---------- AUSZUG ----------

Umso erschreckender war es dann später am selben Tag zu sehen, dass die deutsche Offensive gegen Russland nicht einmal den Weg aufs Scoreboard fand. Mit 0:2 ging das Gruppenspiel gegen die Russinnen verloren. Nach dieser Enttäuschung, die den letzten Platz in der Gruppe bedeutete, gelang es dem Team um Kapitänin Julia Diesener im letzten Spiel des Turniers nochmal eine richtig gute Leistung zu zeigen. Es ging erneut gegen die Russinnen und die deutschen U19 Damen nutzten die Chance und nahmen Revanche. Erneut war es ein ausgeglichenes Spiel, mit dem Unterschied, dass die Deutschen dieses Mal auch das Tor trafen. Erstmals im Turnier traf man mehr als einmal pro Spiel. Mit 4:3 wurden die Russinnen besiegt, was am Ende einen achten Platz bedeutet. Das wichtigere Spiel gegen Russland konnte Deutschland also für sich entscheiden. Dennoch wurde insgesamt deutlich, dass Nationen wie Lettland, Polen oder die Slowakei uns um einiges voraus waren. Dem deutschen Damen-Floorball mangelt es an Nachwuchs. Das ist zwar keine neue Problematik, aber sie ist bei dem Turnier mal wieder deutlich geworden.

Die deutschen U19 Damen landen am Ende auf dem achten Platz //Foto: IFF / Adam Troy

Glück gehabt?

Am Ende war es ein sechster Platz für die deutsche U19 Herren-Nationalmannschaft. Doch insbesondere im abschließenden Spiel um Platz fünf gegen Lettland wurde deutlich, dass nicht alles so rosig zu sein scheint, wie es zunächst den Anschein machte. Gegen die Balten gab es eine deutliche 1:8 Niederlage, die sich gewaschen hatte. Wäre Deutschland in eine Gruppe mit Lettland gelost worden hätte man recht sicher bereits dort eine Niederlage einstecken müssen und dann wäre es mit einem Verbleib in den Top-8 deutlich schwieriger geworden. Doch so hatten die Deutschen Losglück und mussten nur gegen Dänemark antreten, die mit einem schwachen Jahrgang ins Turnier gingen und schlussendlich nur neunter wurden.

---------- EINGABEDATEN ----------

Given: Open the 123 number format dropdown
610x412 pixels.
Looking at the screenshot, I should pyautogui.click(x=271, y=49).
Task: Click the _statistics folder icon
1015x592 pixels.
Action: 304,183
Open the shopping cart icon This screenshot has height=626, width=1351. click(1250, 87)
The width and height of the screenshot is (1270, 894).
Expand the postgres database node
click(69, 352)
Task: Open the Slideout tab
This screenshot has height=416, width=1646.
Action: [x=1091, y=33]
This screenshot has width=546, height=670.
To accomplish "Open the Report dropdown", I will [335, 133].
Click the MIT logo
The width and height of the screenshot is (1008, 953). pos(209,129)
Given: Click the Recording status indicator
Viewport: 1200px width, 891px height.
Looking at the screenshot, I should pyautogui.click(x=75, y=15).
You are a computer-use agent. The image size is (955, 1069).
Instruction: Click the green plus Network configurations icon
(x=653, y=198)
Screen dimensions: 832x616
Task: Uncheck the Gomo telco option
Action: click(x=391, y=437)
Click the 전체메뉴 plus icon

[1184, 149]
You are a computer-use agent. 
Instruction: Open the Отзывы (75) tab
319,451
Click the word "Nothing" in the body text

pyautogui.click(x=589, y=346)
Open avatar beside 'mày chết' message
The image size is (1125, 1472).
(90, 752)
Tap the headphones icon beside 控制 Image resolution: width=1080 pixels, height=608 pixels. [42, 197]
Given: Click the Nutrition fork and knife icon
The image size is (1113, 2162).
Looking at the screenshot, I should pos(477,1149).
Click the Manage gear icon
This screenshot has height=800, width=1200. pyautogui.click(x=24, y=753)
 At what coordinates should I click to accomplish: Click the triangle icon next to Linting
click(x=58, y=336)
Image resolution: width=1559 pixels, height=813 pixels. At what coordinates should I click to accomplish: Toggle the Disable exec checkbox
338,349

----------

AUFGABEN
(A) Übersetze den Satz „Dem deutschen Damen-Floorball mangelt es an Nachwuchs.“ aus dem Auszug über die U19-Floorball-Teams ins Englische.
(B) Welchen Platz belegte die deutsche U19 Herren-Nationalmannschaft laut dem Auszug über die U19-Floorball-Teams am Ende?
(C) Schreibe den Auszug über die deutschen U19-Floorball-Teams im Anschluss an seinen letzten Satz weiter.
Die Daten stehen in keinem Zusammenhang mit dem Auszug.

DEINE ANTWORTEN
(A) German women's floorball lacks young talent.

(B) Den sechsten Platz.

(C)
Trotzdem war es kein schlechtes Turnier der deutschen U19 Herren. Ein sechster Platz ist ein gutes Ergebnis, auch wenn er durch die glückliche Gruppenkonstellation begünstigt wurde. Dazu zeigte das Team um die Kapitäne Paul Dall und Leo Häfner vor allem gegen Dänemark eine überzeugende Leistung und auch gegen Schweden und die Schweiz konnten sie phasenweise gut mithalten. Am Ende waren es dann aber gegen die Top Nationen ein paar Fehler zu viel, die das Ergebnis in die Höhe trieben, da alle Fehler sofort mit Gegentreffern bestraft wurden.

Bachmann (86) eine der positiven Entdeckungen der U19 WM //Foto: IFF / Martin Flousek

Verlieren wir den Anschluss?

Wie wird es in Zukunft weitergehen? Werden deutsche Teams bei Weltmeisterschaften in den nächsten Jahren gute Platzierungen erreichen oder ziehen wir den Kürzeren gegen Lettland, Polen, Norwegen und Co? Ein Thema was dabei noch zu einem großen Faktor werden kann, ist die Corona Pandemie. Denn die Sportwelt wurde in Deutschland deutlich härter durch die Pandemie getroffen, als anderswo. In Schweden und der Schweiz, aber auch in Lettland und sogar in Österreich wurde die Saison 2020/21 zu Ende gespielt. In Deutschland stehen jetzt die ersten Pflichtspiele seit zehn Monaten an. Welche langfristigen Auswirkungen das auf unsere Sportart hat lässt sich zu gegenwärtigen Zeitpunkt nicht wirklich abschätzen. Fest steht aber, dass insbesondere die Jugend ein Jahr in ihrer Entwicklung verloren hat.

Deswegen ist es jetzt umso wichtiger, dass wir die kommende Saison ohne große Probleme durchführen können. Denn noch ein weiteres Jahr ohne Spielbetrieb dürfte uns im internationalen Vergleich dann wirklich arg zurückfallen lassen.